Congress is preparing to substantially increase the enforcement resources of the Internal Revenue Service (IRS) in the FY 2010 Financial Services appropriations bill, representing a reversal in the lethargic funding approved during the Bush administration. This much-needed increase in resources is only a first step in improving the enforcement of the tax code, however, as observers say the IRS also needs to improve how it uses its limited resources.

On July 9, the Senate Appropriations Committee near-unanimously approved its version of the FY 2010 Financial Services bill, which sets funding for the IRS, among other agencies, at $12.2 billon. That is an increase of $549.8 million over FY 2009 levels and $26.4 million more than requested by the Obama administration.

The majority of the funding increase was directed to the enforcement budget of the IRS, which grew to $5.5 billion, an increase of $386.7 million over FY 2009 levels and equal to the president's request. When the House and Senate begin conference negotiations over the differences between their Financial Services bills, these funding levels could change somewhat before the final bill is passed. The House allocated $22.4 million less to the total IRS budget than the Senate did, but regardless of the final compromise, enforcement activities are sure to receive a significant increase in funding over FY 2009 levels since both the House and Senate included the president's requested increase.

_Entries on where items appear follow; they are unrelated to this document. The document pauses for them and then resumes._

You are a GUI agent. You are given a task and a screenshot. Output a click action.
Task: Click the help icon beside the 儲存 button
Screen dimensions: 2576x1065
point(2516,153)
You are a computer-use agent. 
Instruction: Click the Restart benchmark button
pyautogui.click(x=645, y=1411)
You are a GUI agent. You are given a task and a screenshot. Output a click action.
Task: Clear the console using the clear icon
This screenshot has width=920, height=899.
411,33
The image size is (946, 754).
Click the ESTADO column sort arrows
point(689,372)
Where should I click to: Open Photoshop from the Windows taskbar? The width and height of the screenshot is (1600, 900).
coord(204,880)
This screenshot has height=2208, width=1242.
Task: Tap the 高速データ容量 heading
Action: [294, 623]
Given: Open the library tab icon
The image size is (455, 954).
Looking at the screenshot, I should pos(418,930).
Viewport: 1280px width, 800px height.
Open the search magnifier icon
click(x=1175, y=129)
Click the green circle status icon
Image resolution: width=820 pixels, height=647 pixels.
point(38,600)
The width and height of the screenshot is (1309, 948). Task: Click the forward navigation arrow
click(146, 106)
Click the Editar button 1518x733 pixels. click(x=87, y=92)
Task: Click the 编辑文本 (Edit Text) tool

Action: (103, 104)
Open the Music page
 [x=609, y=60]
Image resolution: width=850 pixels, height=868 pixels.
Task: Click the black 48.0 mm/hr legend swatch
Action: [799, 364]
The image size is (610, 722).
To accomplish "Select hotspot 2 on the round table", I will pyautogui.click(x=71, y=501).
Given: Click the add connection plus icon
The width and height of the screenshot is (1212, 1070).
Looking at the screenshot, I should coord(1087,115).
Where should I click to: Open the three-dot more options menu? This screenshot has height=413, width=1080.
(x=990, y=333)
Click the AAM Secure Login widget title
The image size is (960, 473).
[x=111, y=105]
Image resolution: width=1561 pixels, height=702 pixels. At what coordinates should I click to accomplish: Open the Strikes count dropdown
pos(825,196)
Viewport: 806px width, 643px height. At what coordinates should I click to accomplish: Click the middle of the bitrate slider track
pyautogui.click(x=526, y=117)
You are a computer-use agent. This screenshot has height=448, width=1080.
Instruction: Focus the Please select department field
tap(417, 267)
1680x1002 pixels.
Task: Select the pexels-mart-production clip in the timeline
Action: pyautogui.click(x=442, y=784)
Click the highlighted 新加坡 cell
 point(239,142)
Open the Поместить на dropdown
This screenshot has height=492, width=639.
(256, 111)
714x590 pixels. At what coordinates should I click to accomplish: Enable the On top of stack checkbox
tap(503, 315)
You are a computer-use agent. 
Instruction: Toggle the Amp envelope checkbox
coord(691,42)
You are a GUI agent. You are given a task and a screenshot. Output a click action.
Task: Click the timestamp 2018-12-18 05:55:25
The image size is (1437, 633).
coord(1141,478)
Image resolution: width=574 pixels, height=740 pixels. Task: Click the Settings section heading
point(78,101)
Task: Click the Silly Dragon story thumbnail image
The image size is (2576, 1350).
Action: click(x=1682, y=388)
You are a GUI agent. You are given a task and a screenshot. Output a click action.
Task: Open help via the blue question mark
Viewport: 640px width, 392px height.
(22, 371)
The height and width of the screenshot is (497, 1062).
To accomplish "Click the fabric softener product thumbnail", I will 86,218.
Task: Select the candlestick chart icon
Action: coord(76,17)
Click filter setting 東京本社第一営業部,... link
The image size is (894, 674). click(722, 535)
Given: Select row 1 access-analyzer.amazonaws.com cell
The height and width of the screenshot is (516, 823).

The enforcement division of the IRS oversees activities including the examination of both domestic and international tax returns; the settlement of taxpayer appeals of examination findings; the detection and investigation of criminal violations of tax laws; and the collection of unpaid accounts. According to the Senate Committee on Appropriations' report on the bill, the IRS will work to strengthen these activities while also "launch[ing] a robust package of six enforcement initiatives."

Five of these six initiatives represent priorities of President Obama in his attempt to reduce the tax gap, the perennial $300 billion-plus disparity between what all taxpayers owe in taxes and what they actually pay into the system. These initiatives, which focus on international tax issues and primarily seek to address abuse of the tax system by multinational corporations and wealthy individuals, include:

  • Improving identification and coverage of complex international financial transactions
  • Increasing coverage of smaller international businesses and individuals
  • Increasing reporting compliance of domestic taxpayers with offshore activity by doubling the number of criminal investigation attachés in foreign ports of duty
  • Expanding IRS's international presence in the tax-exempt and government sectors, including investigation of offshore tax shelters used by pension plans

Of course, money is not the sole solution to the problems contributing to the tax gap. As OMB Watch noted in Bridging the Tax Gap: The Case for Increasing the IRS Budget, it is both the quantity and quality of enforcement activities performed by the IRS that matter. For example, face-to-face audits – the most effective type conducted by the IRS – produce the highest return-on-investment, yet they have dwindled in number and in duration, particularly for corporations. The IRS has managed to gradually increase the overall audit rate, shifting toward the less effective correspondence audit, yet these levels are still at historic lows and do not adequately enforce existing tax laws.

While high-income individuals receive too little attention, the IRS also wastes significant resources over-auditing low-income filers claiming the Earned Income Tax Credit (EITC). Audits of EITC filers constituted about 40 percent of all audits performed on individual tax returns in FY 2006, even though EITC errors account for only three percent of the tax gap.

The key will be for IRS Commissioner Douglas Shulman to use the increased resources provided by Congress to start to correct some of the problems with IRS enforcement practices.